> _Prompt_: All entries should be copied exactly, none left out.

> _Provided records_:

== Segment start ==

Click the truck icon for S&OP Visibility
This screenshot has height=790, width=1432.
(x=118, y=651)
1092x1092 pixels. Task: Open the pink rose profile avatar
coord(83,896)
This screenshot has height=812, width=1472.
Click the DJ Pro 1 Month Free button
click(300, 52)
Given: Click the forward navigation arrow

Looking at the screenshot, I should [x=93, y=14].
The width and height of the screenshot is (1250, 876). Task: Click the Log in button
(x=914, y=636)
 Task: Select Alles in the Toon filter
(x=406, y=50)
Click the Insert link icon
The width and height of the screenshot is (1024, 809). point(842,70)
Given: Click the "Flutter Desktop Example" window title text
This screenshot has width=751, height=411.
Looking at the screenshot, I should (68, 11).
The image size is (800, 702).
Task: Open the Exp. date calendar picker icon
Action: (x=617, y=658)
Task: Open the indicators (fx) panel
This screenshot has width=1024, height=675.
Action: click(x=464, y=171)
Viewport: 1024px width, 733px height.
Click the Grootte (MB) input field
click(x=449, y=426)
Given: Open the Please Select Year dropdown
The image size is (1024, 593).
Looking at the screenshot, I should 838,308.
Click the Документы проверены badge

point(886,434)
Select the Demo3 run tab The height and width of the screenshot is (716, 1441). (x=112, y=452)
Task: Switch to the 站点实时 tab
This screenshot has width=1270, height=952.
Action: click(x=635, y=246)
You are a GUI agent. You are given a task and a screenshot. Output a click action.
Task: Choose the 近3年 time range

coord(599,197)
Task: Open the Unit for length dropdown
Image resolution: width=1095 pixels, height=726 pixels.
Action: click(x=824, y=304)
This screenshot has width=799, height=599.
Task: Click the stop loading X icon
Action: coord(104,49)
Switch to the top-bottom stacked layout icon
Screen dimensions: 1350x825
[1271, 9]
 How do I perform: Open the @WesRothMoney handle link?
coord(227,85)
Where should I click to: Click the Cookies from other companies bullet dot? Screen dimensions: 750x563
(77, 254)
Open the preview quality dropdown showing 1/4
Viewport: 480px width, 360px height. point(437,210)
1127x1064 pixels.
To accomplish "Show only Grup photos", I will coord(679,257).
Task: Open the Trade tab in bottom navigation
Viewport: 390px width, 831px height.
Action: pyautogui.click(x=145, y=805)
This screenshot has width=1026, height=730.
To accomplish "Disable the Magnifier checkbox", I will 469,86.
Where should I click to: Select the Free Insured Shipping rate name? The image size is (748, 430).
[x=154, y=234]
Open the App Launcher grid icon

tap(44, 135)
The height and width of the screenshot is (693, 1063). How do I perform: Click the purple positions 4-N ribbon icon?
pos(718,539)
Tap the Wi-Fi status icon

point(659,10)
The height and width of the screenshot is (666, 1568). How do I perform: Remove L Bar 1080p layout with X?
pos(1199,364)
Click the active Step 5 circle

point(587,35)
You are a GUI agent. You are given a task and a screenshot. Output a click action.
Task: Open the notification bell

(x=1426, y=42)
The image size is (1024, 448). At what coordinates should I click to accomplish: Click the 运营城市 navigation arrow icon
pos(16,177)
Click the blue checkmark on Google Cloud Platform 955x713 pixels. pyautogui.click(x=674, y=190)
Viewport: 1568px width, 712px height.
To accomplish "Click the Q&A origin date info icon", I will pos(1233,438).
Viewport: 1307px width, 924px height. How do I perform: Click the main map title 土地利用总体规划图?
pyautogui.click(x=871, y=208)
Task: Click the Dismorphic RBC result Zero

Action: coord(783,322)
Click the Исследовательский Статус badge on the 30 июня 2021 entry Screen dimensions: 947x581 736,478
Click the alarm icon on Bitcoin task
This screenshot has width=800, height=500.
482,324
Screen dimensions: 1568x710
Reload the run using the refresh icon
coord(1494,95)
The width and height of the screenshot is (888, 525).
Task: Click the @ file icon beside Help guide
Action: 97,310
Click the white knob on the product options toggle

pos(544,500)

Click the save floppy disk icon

== Segment end ==

> _Response_:
Click the truck icon for S&OP Visibility
This screenshot has height=790, width=1432.
(x=118, y=651)
1092x1092 pixels. Task: Open the pink rose profile avatar
coord(83,896)
This screenshot has height=812, width=1472.
Click the DJ Pro 1 Month Free button
click(300, 52)
Given: Click the forward navigation arrow

Looking at the screenshot, I should [x=93, y=14].
The width and height of the screenshot is (1250, 876). Task: Click the Log in button
(x=914, y=636)
 Task: Select Alles in the Toon filter
(x=406, y=50)
Click the Insert link icon
The width and height of the screenshot is (1024, 809). point(842,70)
Given: Click the "Flutter Desktop Example" window title text
This screenshot has width=751, height=411.
Looking at the screenshot, I should (68, 11).
The image size is (800, 702).
Task: Open the Exp. date calendar picker icon
Action: (x=617, y=658)
Task: Open the indicators (fx) panel
This screenshot has width=1024, height=675.
Action: click(x=464, y=171)
Viewport: 1024px width, 733px height.
Click the Grootte (MB) input field
click(x=449, y=426)
Given: Open the Please Select Year dropdown
The image size is (1024, 593).
Looking at the screenshot, I should 838,308.
Click the Документы проверены badge

point(886,434)
Select the Demo3 run tab The height and width of the screenshot is (716, 1441). (x=112, y=452)
Task: Switch to the 站点实时 tab
This screenshot has width=1270, height=952.
Action: click(x=635, y=246)
You are a GUI agent. You are given a task and a screenshot. Output a click action.
Task: Choose the 近3年 time range

coord(599,197)
Task: Open the Unit for length dropdown
Image resolution: width=1095 pixels, height=726 pixels.
Action: click(x=824, y=304)
This screenshot has width=799, height=599.
Task: Click the stop loading X icon
Action: coord(104,49)
Switch to the top-bottom stacked layout icon
Screen dimensions: 1350x825
[1271, 9]
 How do I perform: Open the @WesRothMoney handle link?
coord(227,85)
Where should I click to: Click the Cookies from other companies bullet dot? Screen dimensions: 750x563
(77, 254)
Open the preview quality dropdown showing 1/4
Viewport: 480px width, 360px height. point(437,210)
1127x1064 pixels.
To accomplish "Show only Grup photos", I will coord(679,257).
Task: Open the Trade tab in bottom navigation
Viewport: 390px width, 831px height.
Action: pyautogui.click(x=145, y=805)
This screenshot has width=1026, height=730.
To accomplish "Disable the Magnifier checkbox", I will 469,86.
Where should I click to: Select the Free Insured Shipping rate name? The image size is (748, 430).
[x=154, y=234]
Open the App Launcher grid icon

tap(44, 135)
The height and width of the screenshot is (693, 1063). How do I perform: Click the purple positions 4-N ribbon icon?
pos(718,539)
Tap the Wi-Fi status icon

point(659,10)
The height and width of the screenshot is (666, 1568). How do I perform: Remove L Bar 1080p layout with X?
pos(1199,364)
Click the active Step 5 circle

point(587,35)
You are a GUI agent. You are given a task and a screenshot. Output a click action.
Task: Open the notification bell

(x=1426, y=42)
The image size is (1024, 448). At what coordinates should I click to accomplish: Click the 运营城市 navigation arrow icon
pos(16,177)
Click the blue checkmark on Google Cloud Platform 955x713 pixels. pyautogui.click(x=674, y=190)
Viewport: 1568px width, 712px height.
To accomplish "Click the Q&A origin date info icon", I will pos(1233,438).
Viewport: 1307px width, 924px height. How do I perform: Click the main map title 土地利用总体规划图?
pyautogui.click(x=871, y=208)
Task: Click the Dismorphic RBC result Zero

Action: coord(783,322)
Click the Исследовательский Статус badge on the 30 июня 2021 entry Screen dimensions: 947x581 736,478
Click the alarm icon on Bitcoin task
This screenshot has width=800, height=500.
482,324
Screen dimensions: 1568x710
Reload the run using the refresh icon
coord(1494,95)
The width and height of the screenshot is (888, 525).
Task: Click the @ file icon beside Help guide
Action: 97,310
Click the white knob on the product options toggle

pos(544,500)

Click the save floppy disk icon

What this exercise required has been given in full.